▶ WHAT YOU HAVE TO DO: Nothing should appear in the answer except the line containing "Altenbüren/Esshoff (100, 109)" and the lines following it through the end of the listing, each given exactly.

INFORMATION SUPPLIED section start

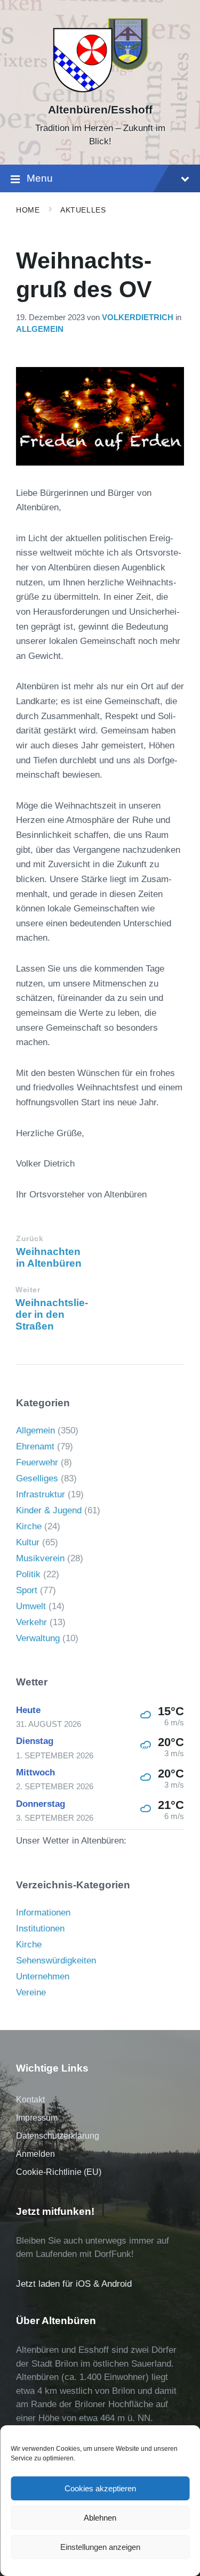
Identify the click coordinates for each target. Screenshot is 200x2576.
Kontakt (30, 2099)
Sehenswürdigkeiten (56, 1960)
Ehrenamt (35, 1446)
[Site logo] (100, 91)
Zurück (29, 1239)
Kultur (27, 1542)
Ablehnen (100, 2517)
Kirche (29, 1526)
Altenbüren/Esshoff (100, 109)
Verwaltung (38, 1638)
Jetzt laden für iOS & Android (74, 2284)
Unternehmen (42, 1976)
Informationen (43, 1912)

INFORMATION SUPPLIED section end

▶ WORKED SOLUTION:
Altenbüren/Esshoff (100, 109)
Verwaltung (38, 1638)
Jetzt laden für iOS & Android (74, 2284)
Unternehmen (42, 1976)
Informationen (43, 1912)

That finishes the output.